Discovery said on Monday its full-year profits could fall by up to 90%, hit by a R3.3 billion ($191 million) provision to cover the potential impact on claims and policy lapses due to the coronavirus.
It also said it would not pay an annual dividend, with the payouts to be considered when appropriate, sending its shares down 5.5% before recouping some losses.
The company said the hefty provision covered the potential impact on claims and anticipated policy lapses as stretched customers stop paying, while the outlook also covered the impact of long-term interest rates.
It warned its headline earnings per share – the main profit measure in South Africa – for the year to June 30 were expected to be between 70% and 90% lower than the 789 cents reported a year earlier, though it said the final outcome was subject to a high degree of volatility.

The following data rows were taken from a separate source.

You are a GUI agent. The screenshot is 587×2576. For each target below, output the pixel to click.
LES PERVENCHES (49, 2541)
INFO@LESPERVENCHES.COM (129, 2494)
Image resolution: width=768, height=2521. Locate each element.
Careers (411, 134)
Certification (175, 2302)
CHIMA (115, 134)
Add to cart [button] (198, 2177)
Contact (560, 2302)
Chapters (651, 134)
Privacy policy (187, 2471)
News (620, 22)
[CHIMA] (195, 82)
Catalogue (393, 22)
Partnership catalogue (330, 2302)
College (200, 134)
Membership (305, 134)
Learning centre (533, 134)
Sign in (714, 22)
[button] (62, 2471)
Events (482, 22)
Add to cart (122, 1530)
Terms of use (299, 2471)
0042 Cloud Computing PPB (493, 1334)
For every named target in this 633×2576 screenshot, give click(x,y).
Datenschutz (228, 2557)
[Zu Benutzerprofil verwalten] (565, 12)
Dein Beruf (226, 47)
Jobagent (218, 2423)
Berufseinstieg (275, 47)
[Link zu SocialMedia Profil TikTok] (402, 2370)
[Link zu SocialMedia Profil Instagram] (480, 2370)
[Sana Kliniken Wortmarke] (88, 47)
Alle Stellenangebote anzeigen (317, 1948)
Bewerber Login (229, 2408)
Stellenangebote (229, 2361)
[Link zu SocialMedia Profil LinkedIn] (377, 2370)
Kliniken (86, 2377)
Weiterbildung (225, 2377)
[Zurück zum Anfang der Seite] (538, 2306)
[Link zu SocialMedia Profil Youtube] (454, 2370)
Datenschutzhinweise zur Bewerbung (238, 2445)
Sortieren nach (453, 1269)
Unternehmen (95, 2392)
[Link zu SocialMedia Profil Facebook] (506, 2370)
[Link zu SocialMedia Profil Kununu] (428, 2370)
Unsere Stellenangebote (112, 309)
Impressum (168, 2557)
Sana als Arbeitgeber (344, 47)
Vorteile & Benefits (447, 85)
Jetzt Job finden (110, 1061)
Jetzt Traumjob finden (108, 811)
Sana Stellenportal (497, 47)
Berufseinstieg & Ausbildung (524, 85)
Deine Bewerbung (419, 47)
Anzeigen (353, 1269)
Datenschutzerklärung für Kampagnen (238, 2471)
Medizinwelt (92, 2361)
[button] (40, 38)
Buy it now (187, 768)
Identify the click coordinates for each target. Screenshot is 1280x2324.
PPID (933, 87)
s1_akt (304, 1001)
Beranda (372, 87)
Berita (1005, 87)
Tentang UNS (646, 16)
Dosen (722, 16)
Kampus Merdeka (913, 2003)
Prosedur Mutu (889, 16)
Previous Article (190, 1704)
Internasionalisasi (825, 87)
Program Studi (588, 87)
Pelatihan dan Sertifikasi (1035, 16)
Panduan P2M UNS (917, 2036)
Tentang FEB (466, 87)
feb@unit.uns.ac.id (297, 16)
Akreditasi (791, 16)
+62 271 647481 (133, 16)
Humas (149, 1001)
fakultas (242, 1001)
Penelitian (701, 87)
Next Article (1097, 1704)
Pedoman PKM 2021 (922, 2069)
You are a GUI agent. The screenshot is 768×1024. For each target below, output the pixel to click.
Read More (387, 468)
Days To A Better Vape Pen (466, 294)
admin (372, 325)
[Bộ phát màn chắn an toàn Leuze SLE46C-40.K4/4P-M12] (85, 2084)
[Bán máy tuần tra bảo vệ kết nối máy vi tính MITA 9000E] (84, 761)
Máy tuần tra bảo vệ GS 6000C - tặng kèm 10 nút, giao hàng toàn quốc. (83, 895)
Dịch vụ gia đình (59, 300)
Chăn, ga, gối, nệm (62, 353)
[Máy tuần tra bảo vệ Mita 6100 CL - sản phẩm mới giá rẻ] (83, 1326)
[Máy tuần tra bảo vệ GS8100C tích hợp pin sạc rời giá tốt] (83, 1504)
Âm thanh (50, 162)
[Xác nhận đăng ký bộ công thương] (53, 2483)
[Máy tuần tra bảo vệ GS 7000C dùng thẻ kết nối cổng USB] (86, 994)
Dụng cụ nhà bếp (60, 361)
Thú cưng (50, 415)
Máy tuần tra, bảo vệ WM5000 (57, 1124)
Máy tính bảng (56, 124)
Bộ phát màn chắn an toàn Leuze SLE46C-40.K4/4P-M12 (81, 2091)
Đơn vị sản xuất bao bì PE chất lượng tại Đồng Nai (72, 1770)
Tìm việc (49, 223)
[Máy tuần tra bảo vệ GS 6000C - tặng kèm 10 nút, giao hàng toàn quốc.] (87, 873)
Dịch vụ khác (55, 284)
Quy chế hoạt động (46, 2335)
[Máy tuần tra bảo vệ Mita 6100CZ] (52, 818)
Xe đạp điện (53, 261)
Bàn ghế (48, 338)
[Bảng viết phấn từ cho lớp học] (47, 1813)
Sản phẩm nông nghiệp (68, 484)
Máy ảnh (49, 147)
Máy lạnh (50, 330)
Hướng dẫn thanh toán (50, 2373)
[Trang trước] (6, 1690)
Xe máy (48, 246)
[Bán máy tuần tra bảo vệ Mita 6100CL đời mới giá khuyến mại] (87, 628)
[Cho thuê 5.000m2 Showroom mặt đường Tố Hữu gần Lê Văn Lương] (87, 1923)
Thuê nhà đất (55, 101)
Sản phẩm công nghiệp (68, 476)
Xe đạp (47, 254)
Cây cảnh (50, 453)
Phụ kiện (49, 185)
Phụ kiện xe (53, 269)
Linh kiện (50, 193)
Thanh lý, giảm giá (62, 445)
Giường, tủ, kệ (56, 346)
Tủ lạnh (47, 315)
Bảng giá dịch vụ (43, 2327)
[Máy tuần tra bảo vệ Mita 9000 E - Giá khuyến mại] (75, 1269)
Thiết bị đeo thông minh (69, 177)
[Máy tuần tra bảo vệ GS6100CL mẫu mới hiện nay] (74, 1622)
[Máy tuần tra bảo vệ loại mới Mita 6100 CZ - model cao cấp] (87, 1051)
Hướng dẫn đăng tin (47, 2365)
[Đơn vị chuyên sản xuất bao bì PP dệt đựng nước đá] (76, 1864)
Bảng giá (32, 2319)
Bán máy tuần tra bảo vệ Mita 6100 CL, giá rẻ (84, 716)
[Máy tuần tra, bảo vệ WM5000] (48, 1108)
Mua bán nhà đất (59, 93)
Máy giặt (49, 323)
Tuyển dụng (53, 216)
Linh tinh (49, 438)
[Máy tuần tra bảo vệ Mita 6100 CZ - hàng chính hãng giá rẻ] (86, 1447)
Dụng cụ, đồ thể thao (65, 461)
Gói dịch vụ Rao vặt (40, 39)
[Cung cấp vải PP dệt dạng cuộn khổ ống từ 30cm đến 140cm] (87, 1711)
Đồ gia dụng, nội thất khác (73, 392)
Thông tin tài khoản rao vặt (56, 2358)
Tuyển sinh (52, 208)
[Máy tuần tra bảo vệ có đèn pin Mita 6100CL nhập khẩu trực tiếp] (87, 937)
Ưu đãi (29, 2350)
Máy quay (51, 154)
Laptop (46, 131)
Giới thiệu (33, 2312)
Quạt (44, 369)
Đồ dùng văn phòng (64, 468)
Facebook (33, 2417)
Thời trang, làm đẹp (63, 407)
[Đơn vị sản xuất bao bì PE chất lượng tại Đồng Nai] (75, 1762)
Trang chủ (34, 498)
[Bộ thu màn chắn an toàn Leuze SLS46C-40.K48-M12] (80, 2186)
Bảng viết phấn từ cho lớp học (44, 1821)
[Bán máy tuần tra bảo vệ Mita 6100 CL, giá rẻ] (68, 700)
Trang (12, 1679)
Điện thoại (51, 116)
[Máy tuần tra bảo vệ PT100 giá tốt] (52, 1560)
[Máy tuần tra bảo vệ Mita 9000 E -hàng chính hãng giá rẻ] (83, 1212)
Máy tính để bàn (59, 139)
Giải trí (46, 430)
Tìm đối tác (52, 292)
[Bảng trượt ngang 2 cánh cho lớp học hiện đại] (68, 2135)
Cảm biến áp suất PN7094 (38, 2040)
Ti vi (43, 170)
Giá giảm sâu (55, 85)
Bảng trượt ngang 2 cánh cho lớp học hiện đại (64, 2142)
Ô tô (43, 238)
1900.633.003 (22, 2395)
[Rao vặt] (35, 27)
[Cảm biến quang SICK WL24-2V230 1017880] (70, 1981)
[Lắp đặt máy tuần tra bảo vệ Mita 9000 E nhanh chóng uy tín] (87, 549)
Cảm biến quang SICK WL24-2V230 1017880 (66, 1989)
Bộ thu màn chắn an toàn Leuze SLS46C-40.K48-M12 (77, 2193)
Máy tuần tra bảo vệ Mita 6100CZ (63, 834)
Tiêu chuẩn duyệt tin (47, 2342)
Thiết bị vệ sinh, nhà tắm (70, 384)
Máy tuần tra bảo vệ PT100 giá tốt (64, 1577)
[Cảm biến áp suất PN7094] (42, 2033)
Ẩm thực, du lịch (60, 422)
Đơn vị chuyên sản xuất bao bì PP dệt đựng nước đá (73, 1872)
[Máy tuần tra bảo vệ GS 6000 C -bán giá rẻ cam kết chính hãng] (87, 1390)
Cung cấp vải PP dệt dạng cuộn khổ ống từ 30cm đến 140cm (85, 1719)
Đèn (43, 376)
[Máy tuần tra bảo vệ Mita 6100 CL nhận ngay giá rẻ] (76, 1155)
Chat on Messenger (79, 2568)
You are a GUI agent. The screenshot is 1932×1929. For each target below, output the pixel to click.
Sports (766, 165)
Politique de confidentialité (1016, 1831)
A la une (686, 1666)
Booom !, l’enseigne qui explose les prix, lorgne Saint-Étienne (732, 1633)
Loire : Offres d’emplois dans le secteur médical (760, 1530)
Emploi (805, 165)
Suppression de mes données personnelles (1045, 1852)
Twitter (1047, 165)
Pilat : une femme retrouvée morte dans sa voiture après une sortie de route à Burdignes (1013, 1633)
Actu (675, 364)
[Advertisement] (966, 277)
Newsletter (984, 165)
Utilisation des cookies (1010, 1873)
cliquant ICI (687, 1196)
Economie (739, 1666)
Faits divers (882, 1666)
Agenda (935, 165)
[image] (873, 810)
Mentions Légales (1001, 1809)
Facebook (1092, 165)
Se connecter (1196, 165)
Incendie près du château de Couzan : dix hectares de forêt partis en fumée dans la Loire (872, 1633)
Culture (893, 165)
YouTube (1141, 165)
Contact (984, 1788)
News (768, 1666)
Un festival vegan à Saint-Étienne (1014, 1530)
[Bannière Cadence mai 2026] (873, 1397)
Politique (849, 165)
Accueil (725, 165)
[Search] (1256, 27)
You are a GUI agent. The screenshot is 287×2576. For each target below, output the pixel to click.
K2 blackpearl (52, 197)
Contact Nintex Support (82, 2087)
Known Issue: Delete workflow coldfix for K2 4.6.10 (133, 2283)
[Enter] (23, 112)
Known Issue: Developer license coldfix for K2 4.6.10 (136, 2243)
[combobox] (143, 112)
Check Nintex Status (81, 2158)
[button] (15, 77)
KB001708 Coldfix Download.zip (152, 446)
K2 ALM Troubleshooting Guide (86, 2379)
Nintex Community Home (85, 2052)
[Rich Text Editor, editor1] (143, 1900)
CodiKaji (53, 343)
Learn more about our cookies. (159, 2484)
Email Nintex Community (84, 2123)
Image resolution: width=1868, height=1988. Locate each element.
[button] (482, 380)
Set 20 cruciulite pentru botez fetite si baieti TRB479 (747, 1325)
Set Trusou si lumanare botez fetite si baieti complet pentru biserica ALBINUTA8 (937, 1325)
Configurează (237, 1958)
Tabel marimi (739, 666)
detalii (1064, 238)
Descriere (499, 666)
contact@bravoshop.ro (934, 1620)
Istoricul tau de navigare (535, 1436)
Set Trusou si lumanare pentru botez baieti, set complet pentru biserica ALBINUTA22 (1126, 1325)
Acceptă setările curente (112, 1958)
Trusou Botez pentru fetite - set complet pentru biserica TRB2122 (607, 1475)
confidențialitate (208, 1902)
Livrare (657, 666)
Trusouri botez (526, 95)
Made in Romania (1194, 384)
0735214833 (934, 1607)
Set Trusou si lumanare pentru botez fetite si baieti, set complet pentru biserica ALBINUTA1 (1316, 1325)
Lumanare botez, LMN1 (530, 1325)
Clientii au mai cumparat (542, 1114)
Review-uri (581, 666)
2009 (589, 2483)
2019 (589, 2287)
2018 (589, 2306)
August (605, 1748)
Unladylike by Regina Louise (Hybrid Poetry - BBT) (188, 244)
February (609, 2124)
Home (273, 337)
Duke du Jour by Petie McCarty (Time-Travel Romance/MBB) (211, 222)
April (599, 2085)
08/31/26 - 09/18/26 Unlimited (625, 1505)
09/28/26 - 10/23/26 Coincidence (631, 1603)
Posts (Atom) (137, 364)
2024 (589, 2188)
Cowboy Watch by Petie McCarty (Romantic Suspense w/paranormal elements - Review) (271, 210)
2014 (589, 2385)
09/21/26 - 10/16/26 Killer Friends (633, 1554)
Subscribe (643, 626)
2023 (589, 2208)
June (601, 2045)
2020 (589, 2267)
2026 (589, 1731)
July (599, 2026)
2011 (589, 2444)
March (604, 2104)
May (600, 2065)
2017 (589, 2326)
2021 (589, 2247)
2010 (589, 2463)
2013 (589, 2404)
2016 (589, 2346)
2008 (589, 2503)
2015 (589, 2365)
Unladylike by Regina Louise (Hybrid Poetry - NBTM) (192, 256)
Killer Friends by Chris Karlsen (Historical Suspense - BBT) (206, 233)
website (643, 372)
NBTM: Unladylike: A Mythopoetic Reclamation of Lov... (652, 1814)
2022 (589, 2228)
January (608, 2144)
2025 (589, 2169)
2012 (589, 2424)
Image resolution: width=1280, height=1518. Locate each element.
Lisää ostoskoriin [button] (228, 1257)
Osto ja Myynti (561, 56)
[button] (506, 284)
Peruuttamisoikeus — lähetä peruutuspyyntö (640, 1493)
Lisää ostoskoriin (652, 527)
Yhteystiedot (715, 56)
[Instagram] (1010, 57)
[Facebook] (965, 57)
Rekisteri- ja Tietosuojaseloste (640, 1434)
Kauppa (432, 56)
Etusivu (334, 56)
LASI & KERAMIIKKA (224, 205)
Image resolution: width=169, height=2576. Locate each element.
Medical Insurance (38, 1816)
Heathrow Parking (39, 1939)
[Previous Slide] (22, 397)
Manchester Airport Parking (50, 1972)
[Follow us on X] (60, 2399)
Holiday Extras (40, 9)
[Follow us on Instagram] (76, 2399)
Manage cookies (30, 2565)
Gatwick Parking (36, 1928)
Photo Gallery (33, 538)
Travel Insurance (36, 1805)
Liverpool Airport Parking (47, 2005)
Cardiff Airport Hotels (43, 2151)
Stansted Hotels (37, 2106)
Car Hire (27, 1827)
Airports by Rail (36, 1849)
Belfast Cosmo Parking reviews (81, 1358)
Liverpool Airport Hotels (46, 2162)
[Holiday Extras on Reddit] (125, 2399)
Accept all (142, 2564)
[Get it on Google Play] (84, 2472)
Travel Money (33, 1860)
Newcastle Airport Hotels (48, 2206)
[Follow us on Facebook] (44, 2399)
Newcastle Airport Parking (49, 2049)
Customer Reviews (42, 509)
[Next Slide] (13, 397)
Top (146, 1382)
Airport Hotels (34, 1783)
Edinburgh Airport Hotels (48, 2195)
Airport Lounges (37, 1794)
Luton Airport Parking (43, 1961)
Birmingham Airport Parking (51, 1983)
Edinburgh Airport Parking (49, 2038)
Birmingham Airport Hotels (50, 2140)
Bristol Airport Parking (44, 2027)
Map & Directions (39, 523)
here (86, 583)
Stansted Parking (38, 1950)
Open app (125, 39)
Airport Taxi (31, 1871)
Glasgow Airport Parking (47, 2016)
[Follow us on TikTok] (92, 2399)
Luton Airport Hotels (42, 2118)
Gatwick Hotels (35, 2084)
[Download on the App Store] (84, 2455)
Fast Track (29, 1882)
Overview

“Discovery is confident that the group is strong under high stress scenarios, with sufficient liquidity and solvency to weather uncertain conditions,” it said, adding capital ratios and cash buffers were expected to remain within or above target.
The provision, Discovery said, was intended so that all of the currently expected impact of the novel coronavirus as far ahead as 2022 was carried in this financial year.
Changes to interest rates in South Africa after the government lost its final investment-grade credit rating earlier this year, and historically low interest rates in the United Kingdom where it has a unit, were expected to have a further substantial impact on performance.
Discovery’s profits have been falling in recent years as it ploughed money back into new businesses including a hefty investment in launching a digital bank, which it said now has 177 000 clients and R2.1 billion in retail deposits.
So far, lapses in most of its businesses had been low, it said, while new business annualised premium income was up 4% for the 11 months to May 31.